I removed the sequences beginning with my primers sequences (WANDA & AML2) with Cutadapt, but a few samples still had them even after cutadapt. For 4 samples, 124; 147; 233; 337 sequences were found beginning with the forward primer sequence. About 45 other samples have 1-3 reads beginning with the forward primer sequence. No sample has any reads beginning with the reverse primer sequence.

My quality plots looked very good as I benefited from the new MiSeq i100 of the sequencing platform I dealt with. See my quality plots photo attached.

So I decided to not trim or trunc. After denoising with DADA2 with these settings:

qiime dada2 denoise-paired \
  --i-demultiplexed-seqs demux-trimmed.qza \
  --p-trunc-len-f 0 \
  --p-trunc-len-r 0 \
  --p-n-threads 0 \
  --p-max-ee-f 2 \
  --p-max-ee-r 3 \
  --o-table table.qza \
  --o-representative-sequences rep-seqs.qza \
  --o-denoising-stats denoising-stats.qza

I end up with very variable % of input that are non-chimeric: between 5.59 and 69.8% (with a median of 21.17%). Filtering only removed 0.1 to 4% of the inputs. It seems like the bottleneck is the merging of my reads (pair-end). I’m loosing between 5% and 91% (median of 68%). For the sequences that merged well (<20% lost after merging), I loose about 30-40% when removing chimera to end up with good final % of input kept (between 40 and 70%). Those might only represent a third of my samples.

The count of reads kept after all those denoising filters are between 1,278 and 99,385 inputs with a median of 26,607. Only 6 samples are <10,000. I would probably get rid of those with sampling depth later (assuming it makes sense based on rarefaction plots).

My questions are:

Do you spot any beginner mistake that I am oblivious to?
Should I be concerned with the low % of reads that passed the filters of DADA2 even knowing that I am working with root samples that were inoculated with low AMF abundance/diversity?
Should I modify my pipeline or any settings to increase the retention of reads?
Do you need more information to answer the previous questions? I am happy to provide more.

Thank you for your input and your help, it would be much appreciated.

Jérémie

cherman2 · October 14, 2025, 10:17pm

Hi @PoitrasAMFresearch,

These are not beginner mistakes but I think that the AMF sequences are a little tricky so lets discuss some issues and steps forwards!

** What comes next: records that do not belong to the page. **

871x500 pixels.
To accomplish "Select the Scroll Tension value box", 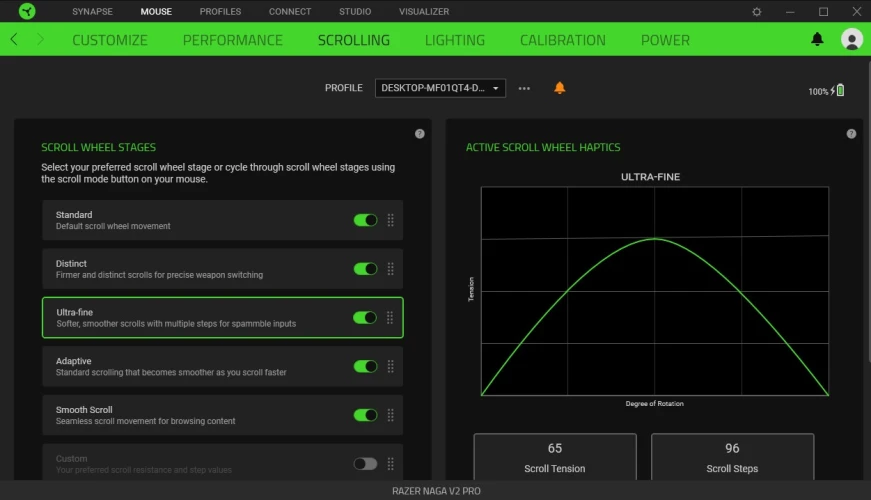I will pos(554,457).
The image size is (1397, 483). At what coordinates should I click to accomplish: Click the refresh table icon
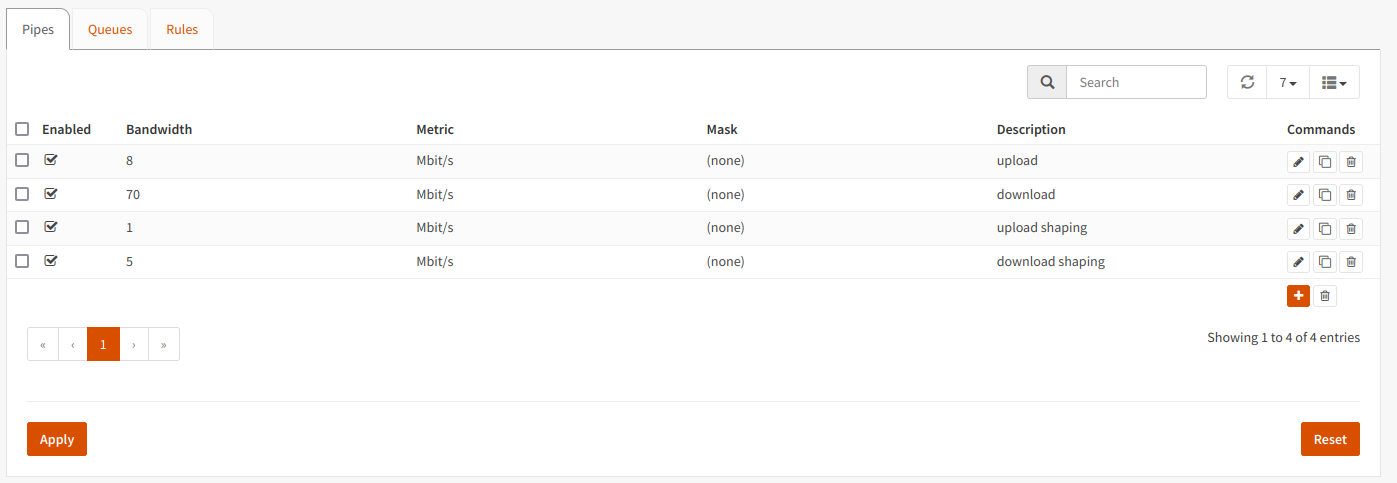[x=1247, y=83]
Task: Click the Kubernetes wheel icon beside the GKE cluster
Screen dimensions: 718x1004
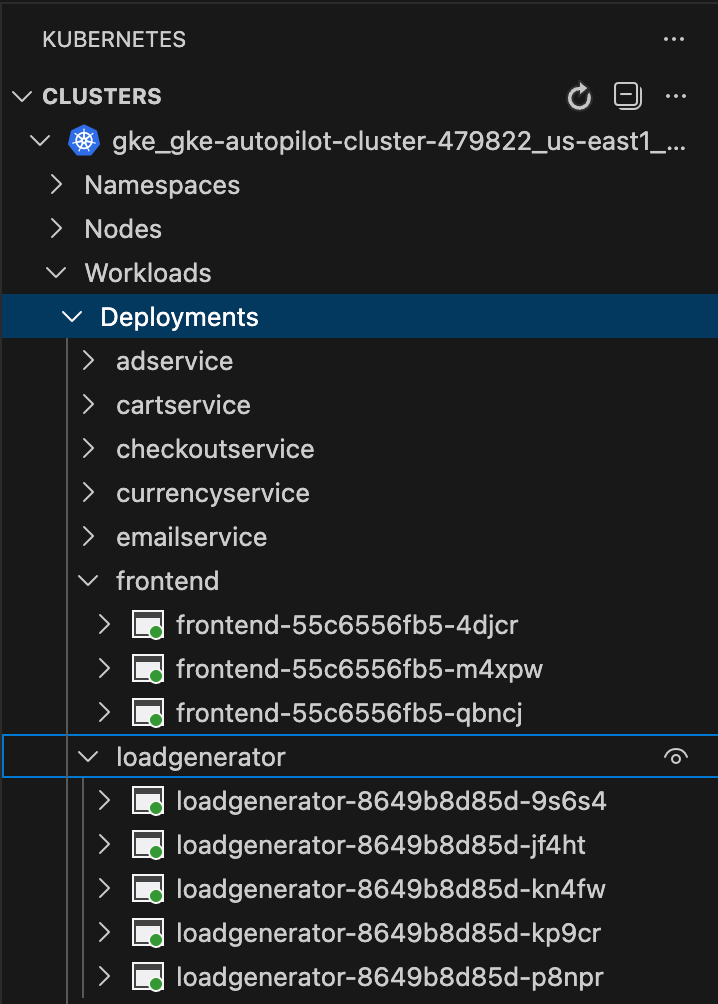Action: pyautogui.click(x=83, y=141)
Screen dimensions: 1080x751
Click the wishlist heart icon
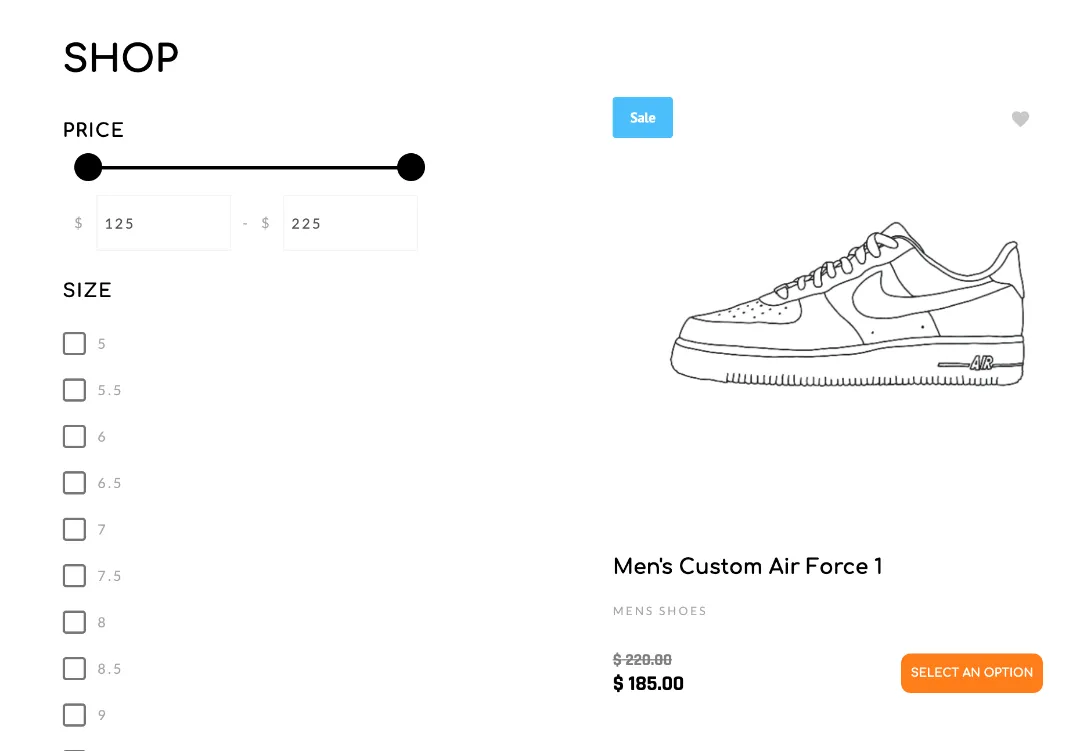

I personally would spend some time messing with parameters to get better % of sequences through. We would expect for their to be a smaller number of sequences since its low abundance but I would expect that you still get a higher percentage though the filter.

@SoilRotifer pointed out to me that the more your reads overlap the more chance there will be a mismatch, which will contribute to merge failures if the sequence hits the mismatch threshold. He recommends trimming 20-30 bases regardless of quality.

I would be point out that there is a chance that your AMF SSU region is too long to be covered by 2x300 seequnecing and in those cases there is nothing to do about the failure to merge.

I would mess around with truncating and see what that does for your % of sequence passed. I personally only like to mess with one parameter at a time. Once you have that sorted and have maximized the amount of sequences that are merge-able, I would look over this post to address your chimeric detection issue:

I hope this helps and let us know if you have any follow-up questions.